Analysts and investors have never disagreed more about what price to pay for shares in ClickSoftware Technologies Ltd., the Israeli developer whose largest stockholder is billionaire George Soros.
ClickSoftware, which makes computer programs to manage workforces, reached a five-month low on June 4 and has plunged 25 percent to $7.60 this quarter, the second-worst performance on the Bloomberg Israel-US Equity Index. Still, analysts maintain the shares will climb to an average price of $13.33 in the next 12 months. That marks the biggest difference on record, according to Bloomberg compiled data going back to 2007.
While the Nasdaq Composite Index has rebounded from its selloff earlier this year, small-capitalization software companies like ClickSoftware that are transitioning their business to cloud computing have missed the recovery rally. Investors dumped the stock even after the company boosted its 2014 revenue forecast, citing increased sales to cloud customers.
The company “was a bystander getting hit by the market accident we saw,” Shaul Eyal, an analyst at Oppenheimer & Co., said by phone from Tel Aviv on June 27. “I’m approaching the quarter with a positive bias, I’m not expecting any major negative surprises.”
Eyal, one of four analysts covering the stock, has a buy rating on the shares and raised his price target to $13 after the first-quarter earnings report. ClickSoftware’s stock has risen 1.3 percent during the first half of the year, lagging the 5.5 percent gain on the Bloomberg index of the most-traded Israeli shares.
Monthly Payments
Cloud computing allows information to be stored online instead of on a specific computer. Moving to the cloud means forgoing upfront contracts with lofty profit margins in favor of software-as-a-service (SaaS) products that pay off monthly and can be canceled if customers aren’t satisfied.
While the shift into the cloud-based software market saddled the Petach Tikva, Israel-based company with its first annual net loss in eight years in 2013, the company forecast 2014 total revenue of as much as $132 million on April 30, up from a previous cap of $115 million. It is scheduled to report second-quarter earnings on July 24.
“I don’t think the weak performance we saw back in fiscal 2013 is going to repeat itself in the coming quarters,” Eyal said. “I think we are mostly done with the transition, and should see fruition in the second half of the year.”
Soros Stake
Revenue based on cloud computing will surpass traditional software sales in the next year or two, Chief Executive Officer Moshe BenBassat said in late March. He wasn’t available to comment when contacted after normal business hours in Israel on June 26.
Soros Fund Management owned a 9.9 percent stake in ClickSoftware as of March 31, according to regulatory filing. With a net worth of $26.4 billion, Soros is the 23rd-richest person in the world, according to the Bloomberg Billionaires Index. Michael Vachon, a New York-based spokesman for the fund, didn’t respond to an e-mailed request for comment.

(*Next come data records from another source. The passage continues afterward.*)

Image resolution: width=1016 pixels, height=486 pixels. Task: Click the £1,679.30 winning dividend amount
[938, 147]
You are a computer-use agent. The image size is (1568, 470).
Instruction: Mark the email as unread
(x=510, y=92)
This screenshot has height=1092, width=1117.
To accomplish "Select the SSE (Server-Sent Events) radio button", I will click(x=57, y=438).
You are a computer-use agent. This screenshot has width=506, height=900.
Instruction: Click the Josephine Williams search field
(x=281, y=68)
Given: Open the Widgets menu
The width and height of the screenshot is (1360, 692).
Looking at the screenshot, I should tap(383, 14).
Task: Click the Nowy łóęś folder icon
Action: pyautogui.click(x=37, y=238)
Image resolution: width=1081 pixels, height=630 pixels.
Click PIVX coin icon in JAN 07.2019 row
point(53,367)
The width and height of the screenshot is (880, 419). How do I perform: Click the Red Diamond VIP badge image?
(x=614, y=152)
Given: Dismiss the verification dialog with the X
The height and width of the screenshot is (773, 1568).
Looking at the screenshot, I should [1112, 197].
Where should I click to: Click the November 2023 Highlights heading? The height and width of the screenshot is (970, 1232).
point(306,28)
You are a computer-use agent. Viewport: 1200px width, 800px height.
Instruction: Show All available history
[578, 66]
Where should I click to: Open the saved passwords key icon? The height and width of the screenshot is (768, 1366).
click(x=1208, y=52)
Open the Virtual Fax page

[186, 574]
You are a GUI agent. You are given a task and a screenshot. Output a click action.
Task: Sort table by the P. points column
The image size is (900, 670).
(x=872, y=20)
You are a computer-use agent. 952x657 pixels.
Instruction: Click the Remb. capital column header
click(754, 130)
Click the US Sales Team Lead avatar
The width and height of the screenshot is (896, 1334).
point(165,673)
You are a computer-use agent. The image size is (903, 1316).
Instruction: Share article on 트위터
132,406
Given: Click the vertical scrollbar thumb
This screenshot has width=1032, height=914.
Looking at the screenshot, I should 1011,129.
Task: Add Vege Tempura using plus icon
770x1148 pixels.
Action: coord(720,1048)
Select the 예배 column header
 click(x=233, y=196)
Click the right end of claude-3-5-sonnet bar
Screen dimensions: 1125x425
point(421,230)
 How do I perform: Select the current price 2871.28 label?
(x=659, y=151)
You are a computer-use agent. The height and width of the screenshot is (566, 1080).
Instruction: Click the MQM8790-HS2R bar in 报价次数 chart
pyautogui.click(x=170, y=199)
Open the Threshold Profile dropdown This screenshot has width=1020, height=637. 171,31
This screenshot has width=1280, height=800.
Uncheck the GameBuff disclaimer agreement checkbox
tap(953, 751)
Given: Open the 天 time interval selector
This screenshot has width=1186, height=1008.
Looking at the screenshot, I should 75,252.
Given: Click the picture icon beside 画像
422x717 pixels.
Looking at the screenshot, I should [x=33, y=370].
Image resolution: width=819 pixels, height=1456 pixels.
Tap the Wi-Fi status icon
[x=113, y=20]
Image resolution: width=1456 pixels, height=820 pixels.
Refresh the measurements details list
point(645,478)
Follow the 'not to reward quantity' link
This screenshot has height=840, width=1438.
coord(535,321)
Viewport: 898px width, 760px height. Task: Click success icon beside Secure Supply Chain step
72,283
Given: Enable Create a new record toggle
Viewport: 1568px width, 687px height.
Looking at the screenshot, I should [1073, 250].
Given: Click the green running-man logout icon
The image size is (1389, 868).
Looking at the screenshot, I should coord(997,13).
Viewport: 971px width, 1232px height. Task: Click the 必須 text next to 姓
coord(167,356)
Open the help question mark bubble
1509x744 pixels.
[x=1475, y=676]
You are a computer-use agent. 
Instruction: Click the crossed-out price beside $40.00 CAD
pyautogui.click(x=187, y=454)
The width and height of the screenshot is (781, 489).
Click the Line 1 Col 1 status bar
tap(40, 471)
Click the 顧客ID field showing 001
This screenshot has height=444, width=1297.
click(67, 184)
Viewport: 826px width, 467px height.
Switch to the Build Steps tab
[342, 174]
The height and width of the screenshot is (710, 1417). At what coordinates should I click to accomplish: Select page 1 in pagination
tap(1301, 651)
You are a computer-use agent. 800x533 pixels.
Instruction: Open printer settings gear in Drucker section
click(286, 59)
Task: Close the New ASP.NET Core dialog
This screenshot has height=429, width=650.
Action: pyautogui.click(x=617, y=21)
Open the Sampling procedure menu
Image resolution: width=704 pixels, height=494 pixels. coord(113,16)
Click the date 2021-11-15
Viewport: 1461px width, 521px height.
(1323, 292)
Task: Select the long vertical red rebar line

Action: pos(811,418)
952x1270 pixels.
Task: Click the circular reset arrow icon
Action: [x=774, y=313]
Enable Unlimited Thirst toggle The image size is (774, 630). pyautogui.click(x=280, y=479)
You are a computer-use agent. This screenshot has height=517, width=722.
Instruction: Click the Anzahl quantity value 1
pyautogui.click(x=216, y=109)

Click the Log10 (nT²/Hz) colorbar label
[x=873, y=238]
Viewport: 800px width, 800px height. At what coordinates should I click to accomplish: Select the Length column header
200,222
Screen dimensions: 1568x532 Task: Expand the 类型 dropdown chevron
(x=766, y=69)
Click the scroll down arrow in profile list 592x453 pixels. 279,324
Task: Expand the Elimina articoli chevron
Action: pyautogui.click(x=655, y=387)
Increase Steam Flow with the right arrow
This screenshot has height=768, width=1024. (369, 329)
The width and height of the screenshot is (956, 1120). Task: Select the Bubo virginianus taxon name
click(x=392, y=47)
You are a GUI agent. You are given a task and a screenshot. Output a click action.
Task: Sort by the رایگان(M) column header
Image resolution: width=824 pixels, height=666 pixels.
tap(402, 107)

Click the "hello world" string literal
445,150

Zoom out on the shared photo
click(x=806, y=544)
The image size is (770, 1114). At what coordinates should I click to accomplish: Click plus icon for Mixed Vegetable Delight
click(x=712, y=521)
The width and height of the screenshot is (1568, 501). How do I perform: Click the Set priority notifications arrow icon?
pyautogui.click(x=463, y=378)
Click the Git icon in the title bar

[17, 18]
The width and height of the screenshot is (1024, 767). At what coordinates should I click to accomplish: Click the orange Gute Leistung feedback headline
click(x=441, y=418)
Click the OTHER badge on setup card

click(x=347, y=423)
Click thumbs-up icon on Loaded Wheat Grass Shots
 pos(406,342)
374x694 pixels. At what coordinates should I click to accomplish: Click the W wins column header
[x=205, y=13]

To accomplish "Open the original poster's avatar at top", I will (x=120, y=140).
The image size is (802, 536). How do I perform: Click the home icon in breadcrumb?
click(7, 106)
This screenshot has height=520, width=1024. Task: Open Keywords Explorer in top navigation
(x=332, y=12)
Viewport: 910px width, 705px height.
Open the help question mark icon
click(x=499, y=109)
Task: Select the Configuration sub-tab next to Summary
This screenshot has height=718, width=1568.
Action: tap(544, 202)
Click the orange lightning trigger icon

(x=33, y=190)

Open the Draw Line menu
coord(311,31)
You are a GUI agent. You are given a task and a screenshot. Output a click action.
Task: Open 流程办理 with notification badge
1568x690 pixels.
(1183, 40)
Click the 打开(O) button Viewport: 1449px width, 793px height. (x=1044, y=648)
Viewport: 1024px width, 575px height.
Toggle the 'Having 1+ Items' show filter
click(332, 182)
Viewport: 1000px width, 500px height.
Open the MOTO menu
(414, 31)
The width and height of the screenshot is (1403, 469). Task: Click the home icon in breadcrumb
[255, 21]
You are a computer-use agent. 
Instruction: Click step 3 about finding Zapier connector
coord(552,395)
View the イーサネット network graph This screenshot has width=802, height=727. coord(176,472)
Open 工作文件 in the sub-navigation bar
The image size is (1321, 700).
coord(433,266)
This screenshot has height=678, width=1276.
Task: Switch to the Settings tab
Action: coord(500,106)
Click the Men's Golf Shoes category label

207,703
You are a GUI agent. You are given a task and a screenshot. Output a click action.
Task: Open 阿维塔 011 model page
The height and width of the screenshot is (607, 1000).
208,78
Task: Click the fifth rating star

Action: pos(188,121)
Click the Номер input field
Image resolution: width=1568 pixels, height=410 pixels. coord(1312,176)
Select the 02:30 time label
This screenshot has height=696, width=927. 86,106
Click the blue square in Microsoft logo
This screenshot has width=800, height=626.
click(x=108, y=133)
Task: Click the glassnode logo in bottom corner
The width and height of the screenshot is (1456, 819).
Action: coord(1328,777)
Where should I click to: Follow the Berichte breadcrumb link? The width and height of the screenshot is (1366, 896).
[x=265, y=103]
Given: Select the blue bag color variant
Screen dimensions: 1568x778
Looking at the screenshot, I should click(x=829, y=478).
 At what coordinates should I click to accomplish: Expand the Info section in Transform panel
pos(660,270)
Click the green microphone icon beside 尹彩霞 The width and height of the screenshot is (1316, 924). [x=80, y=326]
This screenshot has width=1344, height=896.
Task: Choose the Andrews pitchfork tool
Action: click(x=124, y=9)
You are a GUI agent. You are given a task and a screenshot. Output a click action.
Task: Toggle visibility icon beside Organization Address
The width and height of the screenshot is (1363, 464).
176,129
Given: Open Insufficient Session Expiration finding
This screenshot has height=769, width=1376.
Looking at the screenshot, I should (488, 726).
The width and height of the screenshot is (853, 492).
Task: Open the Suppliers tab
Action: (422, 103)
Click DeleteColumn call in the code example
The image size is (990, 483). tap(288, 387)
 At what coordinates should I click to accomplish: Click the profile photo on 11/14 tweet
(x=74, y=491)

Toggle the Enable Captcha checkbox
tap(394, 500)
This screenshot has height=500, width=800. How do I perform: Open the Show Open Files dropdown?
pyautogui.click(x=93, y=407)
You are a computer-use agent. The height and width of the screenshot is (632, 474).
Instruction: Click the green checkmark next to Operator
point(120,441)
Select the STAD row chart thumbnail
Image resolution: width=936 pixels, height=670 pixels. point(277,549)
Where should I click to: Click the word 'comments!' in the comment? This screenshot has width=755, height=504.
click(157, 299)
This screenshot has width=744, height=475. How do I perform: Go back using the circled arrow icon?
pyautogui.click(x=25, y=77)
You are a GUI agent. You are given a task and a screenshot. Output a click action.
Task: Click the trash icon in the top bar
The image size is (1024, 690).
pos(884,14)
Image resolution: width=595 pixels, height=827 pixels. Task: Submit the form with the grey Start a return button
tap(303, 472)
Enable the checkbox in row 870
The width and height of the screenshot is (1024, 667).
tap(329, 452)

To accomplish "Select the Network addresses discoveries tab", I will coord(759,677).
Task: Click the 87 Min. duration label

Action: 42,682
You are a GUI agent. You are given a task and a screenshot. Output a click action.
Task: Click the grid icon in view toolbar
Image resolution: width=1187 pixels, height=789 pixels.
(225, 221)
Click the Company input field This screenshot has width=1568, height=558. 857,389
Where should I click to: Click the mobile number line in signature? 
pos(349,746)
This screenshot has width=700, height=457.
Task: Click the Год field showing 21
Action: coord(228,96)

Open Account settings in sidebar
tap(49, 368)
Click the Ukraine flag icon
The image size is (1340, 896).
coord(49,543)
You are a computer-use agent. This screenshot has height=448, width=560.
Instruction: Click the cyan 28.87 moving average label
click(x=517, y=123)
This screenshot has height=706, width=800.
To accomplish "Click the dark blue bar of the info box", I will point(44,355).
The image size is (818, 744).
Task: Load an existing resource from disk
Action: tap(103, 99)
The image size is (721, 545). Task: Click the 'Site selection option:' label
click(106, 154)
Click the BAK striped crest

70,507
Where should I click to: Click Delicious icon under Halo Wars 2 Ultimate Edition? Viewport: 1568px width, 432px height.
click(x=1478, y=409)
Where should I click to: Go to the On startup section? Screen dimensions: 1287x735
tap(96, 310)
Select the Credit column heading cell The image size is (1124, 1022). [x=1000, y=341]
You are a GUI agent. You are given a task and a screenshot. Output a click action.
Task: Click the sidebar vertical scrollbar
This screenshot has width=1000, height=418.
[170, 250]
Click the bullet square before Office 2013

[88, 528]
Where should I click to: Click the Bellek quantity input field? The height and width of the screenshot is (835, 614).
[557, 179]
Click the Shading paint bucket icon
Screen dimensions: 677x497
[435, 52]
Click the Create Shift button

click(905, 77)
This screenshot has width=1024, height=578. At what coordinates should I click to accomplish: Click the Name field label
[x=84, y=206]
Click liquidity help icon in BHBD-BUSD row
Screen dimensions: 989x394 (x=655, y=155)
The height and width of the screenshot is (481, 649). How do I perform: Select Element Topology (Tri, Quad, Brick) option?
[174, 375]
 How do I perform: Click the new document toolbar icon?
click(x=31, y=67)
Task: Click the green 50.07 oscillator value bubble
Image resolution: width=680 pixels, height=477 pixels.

ClickSoftware’s 25 percent drop in the second quarter compares with an average decline of 3.4 percent on a total return basis among information technology and software industry peers. The Nasdaq gauge rose 4.7 percent in the period, while the Bloomberg Israel-US index fell 1.2 percent. The TA-25 Index is 1.2 percent lower so far in the second quarter.
Still, three of the four analysts covering the company maintain a buy rating on the stock.
“We too are perplexed by the decline in the stock, and can only point to the overall weakness in SaaS-related stocks over this same period as a possible explanation,” Matt Blazei, an analyst at Lake Street Capital Markets LLC in San Francisco, wrote in an e-mailed response to questions. “ClickSoftware has a very stable recurring revenue stream, which is only improving as it continues to transition its legacy license business to the SaaS model.”